Writing the prescription and informing the patient.

BACKGROUND: Having decided on the generic drug to prescribe the prescription needs to be written and the patient informed regarding the treatment. OBJECTIVE: This article discusses some regulatory requirements for writing a legal prescription, but predominantly discusses important aspects of informing patients regarding drug therapy. DISCUSSION: The actual writing of a prescription is a small part of the prescribing process and needs to comply with local regulations. Including patients in the decision to embark on a treatment and informing them of drug treatment is a very important part of the prescribing process. There is no simple formula, but patients need to be informed on what they want to know, when they want to know it, and in the way that is most acceptable to them. It is important to use both verbal and written forms of communication and to allow patients to reflect over the information, ask questions, and be further informed over subsequent consultations. Consumer medicine information leaflets can be a useful aid, but require that the clinician understand and be prepared to answer questions raised by them.

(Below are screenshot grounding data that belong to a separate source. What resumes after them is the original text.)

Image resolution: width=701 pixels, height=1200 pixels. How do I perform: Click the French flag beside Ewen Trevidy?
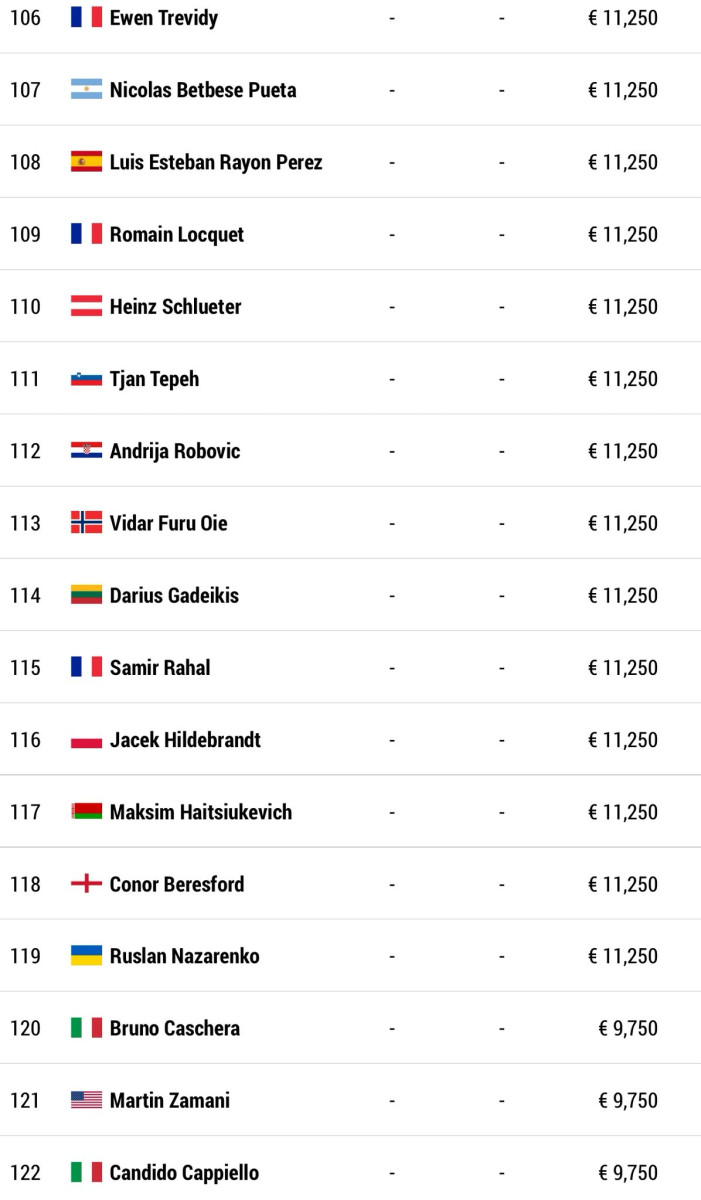(x=86, y=18)
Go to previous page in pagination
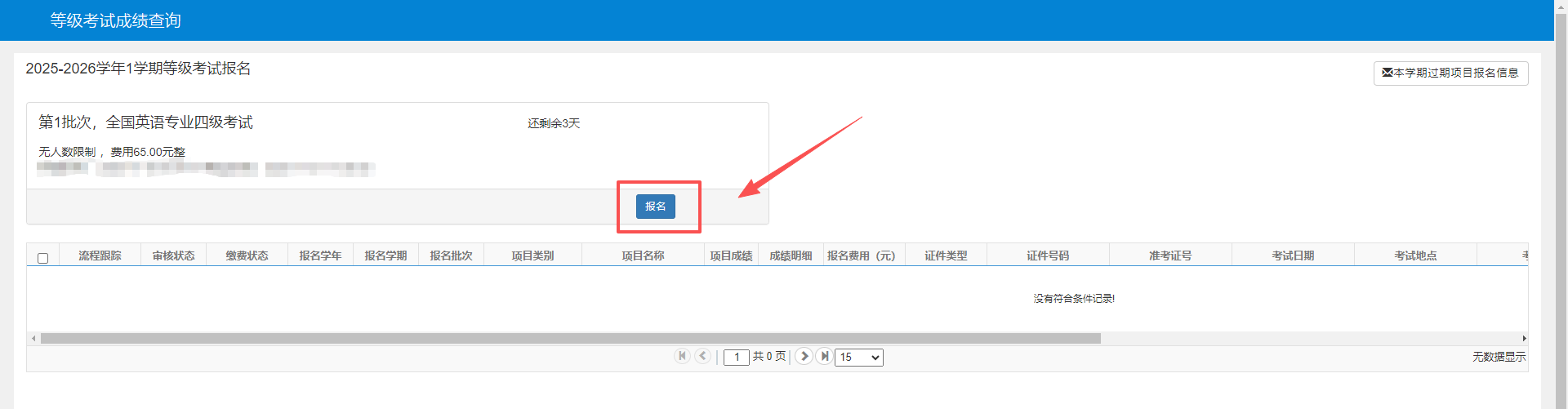This screenshot has width=1568, height=409. point(702,356)
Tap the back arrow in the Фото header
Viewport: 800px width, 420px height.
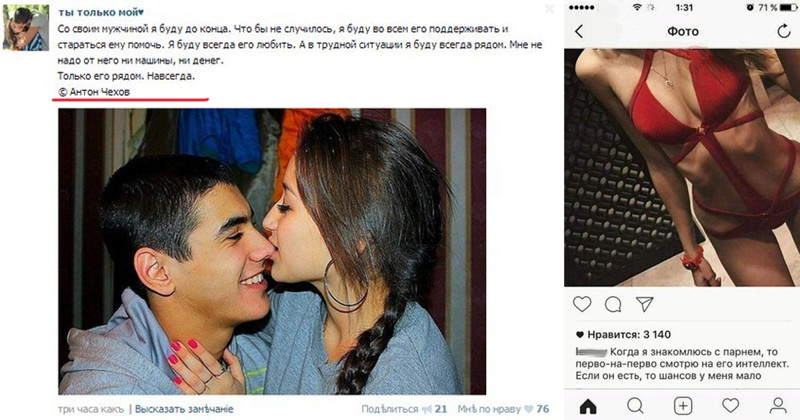[x=579, y=32]
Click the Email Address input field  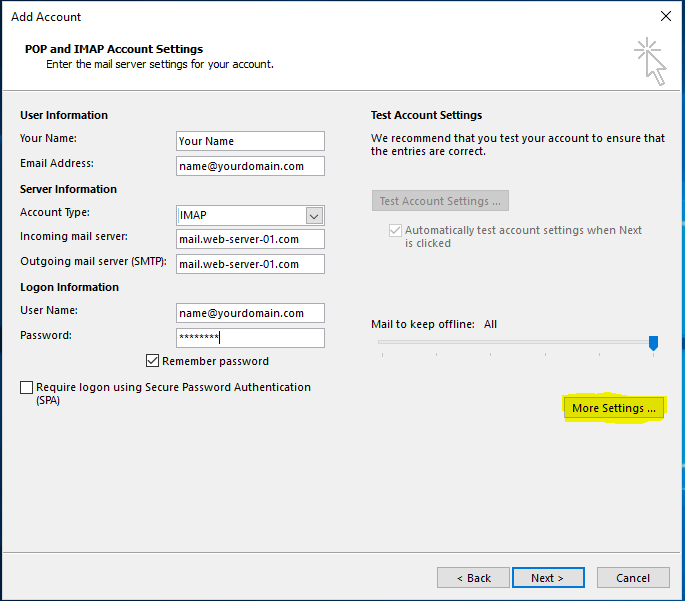pyautogui.click(x=250, y=166)
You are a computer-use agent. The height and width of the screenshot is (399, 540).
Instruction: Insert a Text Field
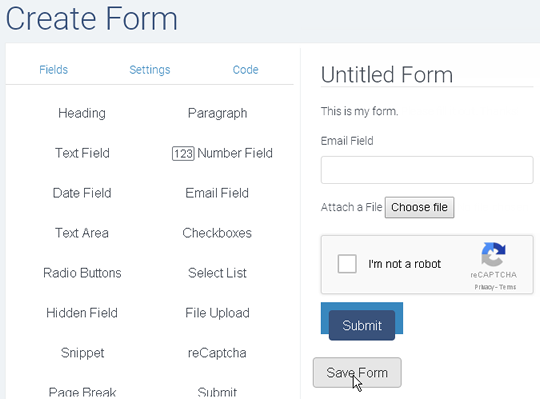(82, 153)
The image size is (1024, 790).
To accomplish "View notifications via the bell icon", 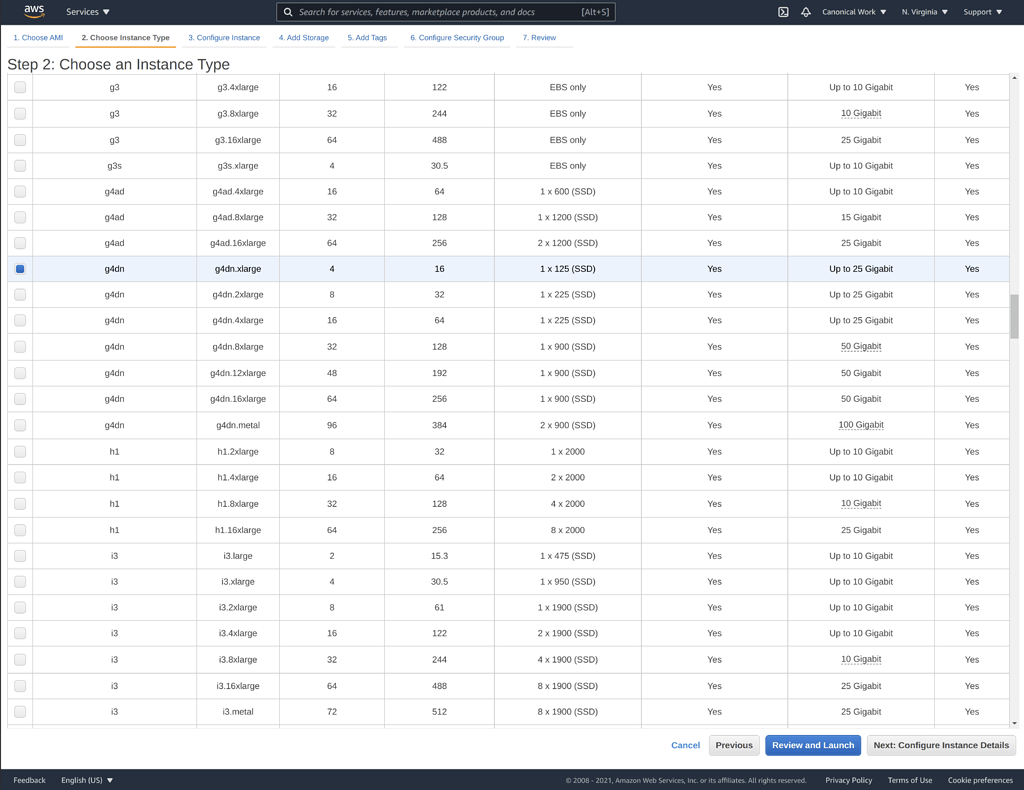I will [x=806, y=12].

Check suitability, minimise sue-ability!

BACKGROUND: Having chosen which drug to prescribe, the suitability of the medication needs to be checked before the prescription is written. OBJECTIVE: This article discusses what checking for suitability means and how it differs from specific considerations that a patient may have. DISCUSSION: A drug is unsuitable for a patient if it is very likely to cause a predictable adverse reaction, and its prescription, in the absence of extenuating circumstances, would be difficult to defend. A simple example is anaphylaxis to penicillins. It is important to distinguish between patients for whom certain drug therapy is unsuitable, and others who have specific considerations, where the drugs can still be prescribed, but where additional steps need to be undertaken either in prescribing or monitoring. Examples of each of these will be discussed.

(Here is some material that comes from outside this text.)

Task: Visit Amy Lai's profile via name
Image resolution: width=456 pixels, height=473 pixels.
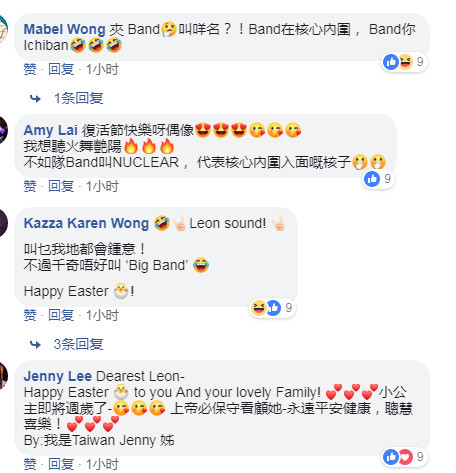Action: tap(51, 130)
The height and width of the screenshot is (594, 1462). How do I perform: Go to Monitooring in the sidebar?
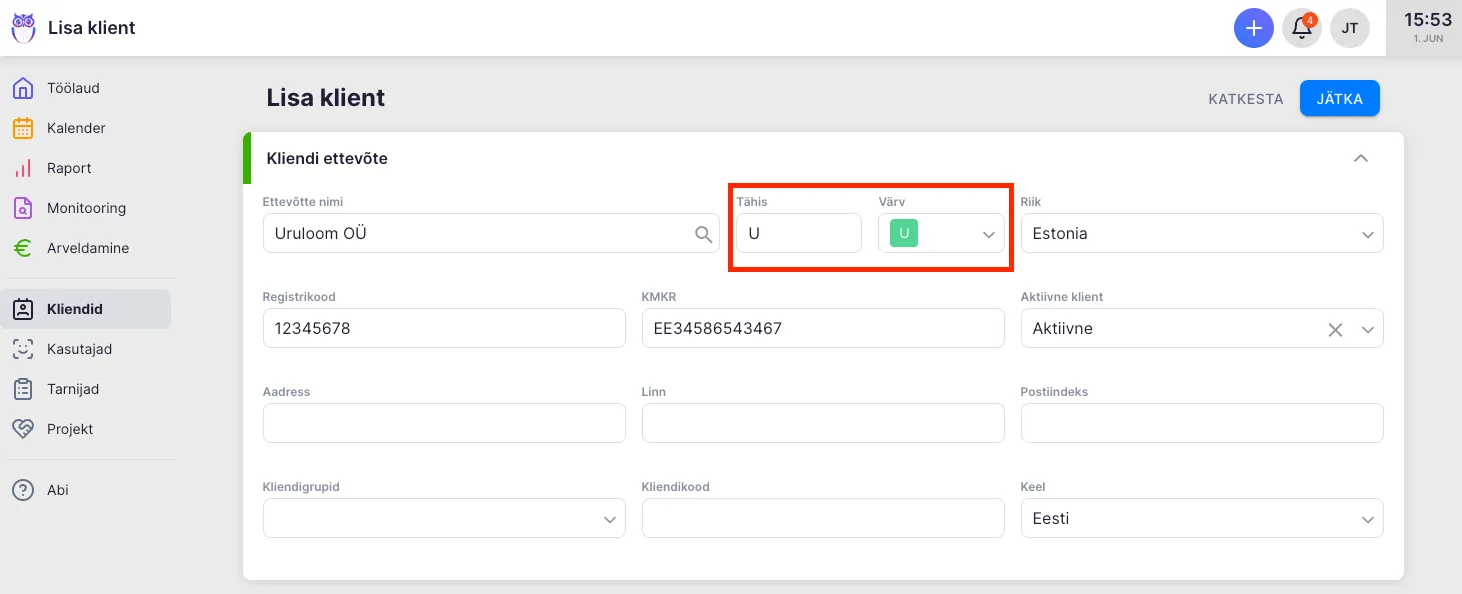[x=86, y=208]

Choosing a drug from within a class.

BACKGROUND: Having decided on a drug class, an individual drug needs to be chosen. OBJECTIVE: This article discusses the same four factors used in deciding the generic drug within a class as well as between different drug classes: efficacy, safety, suitability, and cost. DISCUSSION: The example of hypertension will be used to illustrate the choice of individual drugs within beta blockers and calcium channel blockers. Although a large number of options exist within each class, by considering the above factors, the choice is narrowed to only 1-2 preferred options. These drugs should then be added to the P- or Personal-drug list. By only prescribing agents on the P-drug list, the prescriber will become more familiar with their closing, adverse effects, and interactions, resulting in improved patient outcomes. Also when a new drug becomes available, it clearly needs to be better for the patient in terms of these factors, before it is added to the P-drug list.

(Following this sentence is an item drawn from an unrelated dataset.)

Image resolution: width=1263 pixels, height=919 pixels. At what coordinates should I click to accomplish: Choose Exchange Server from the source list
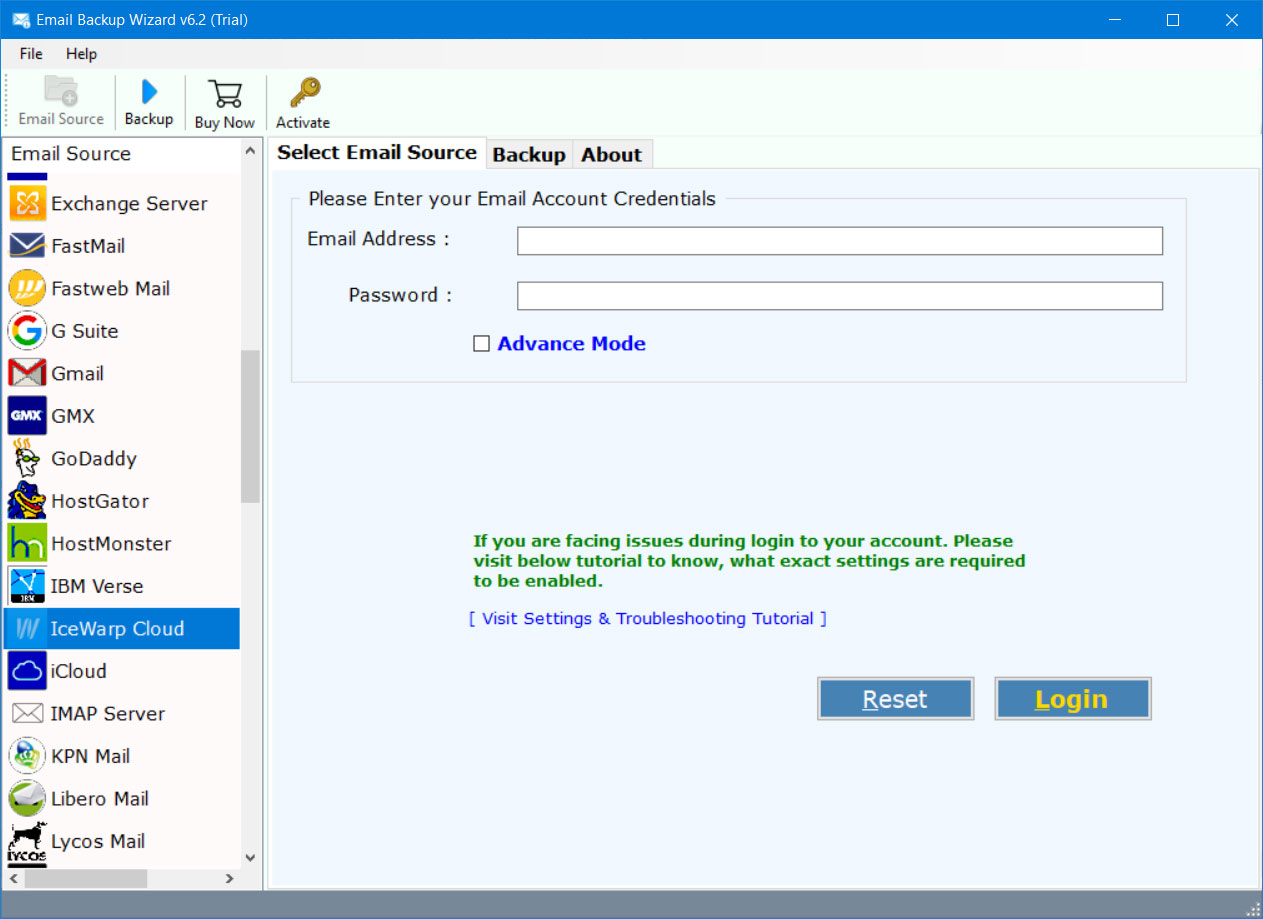tap(130, 203)
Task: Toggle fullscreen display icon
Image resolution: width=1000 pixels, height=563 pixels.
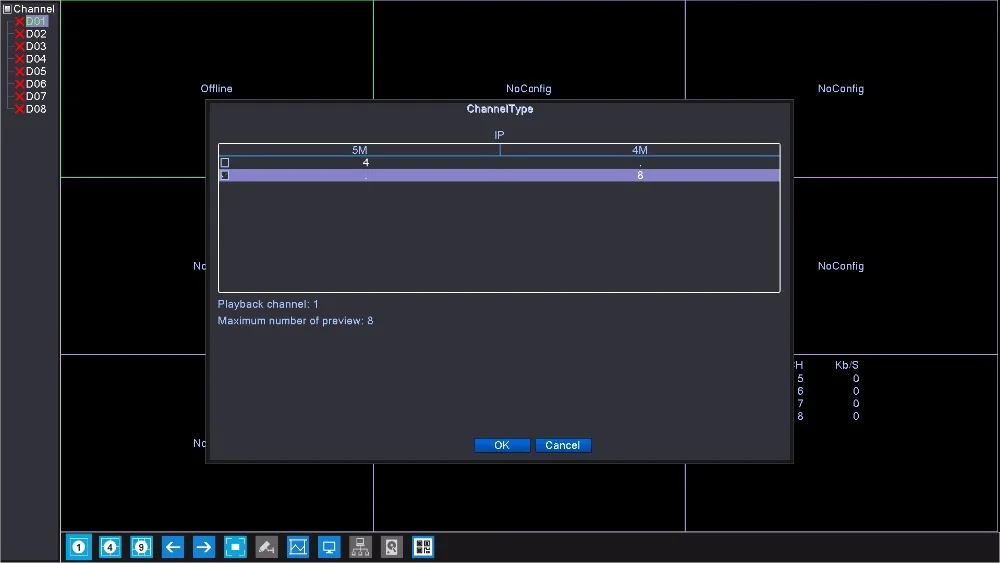Action: point(235,547)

Monitoring: to infinity and beyond!

BACKGROUND: For many patients, the initial prescription is only the beginning of the prescribing process, with the prescription needing to be repeated, sometimes for the life of the patient. OBJECTIVE: This article discusses the factors to consider when reviewing a patient for a repeat prescription and some approaches to long term pharmacotherapy. DISCUSSION: When writing repeat prescriptions it is important to take time to consider the physiological changes of aging, emergence of new contraindications in the patient, emergence of new evidence regarding drug therapy, and whether it is appropriate to consider drug withdrawal. The role of the pharmacist in the prescribing process, particularly in performing home medicine reviews, is also briefly discussed.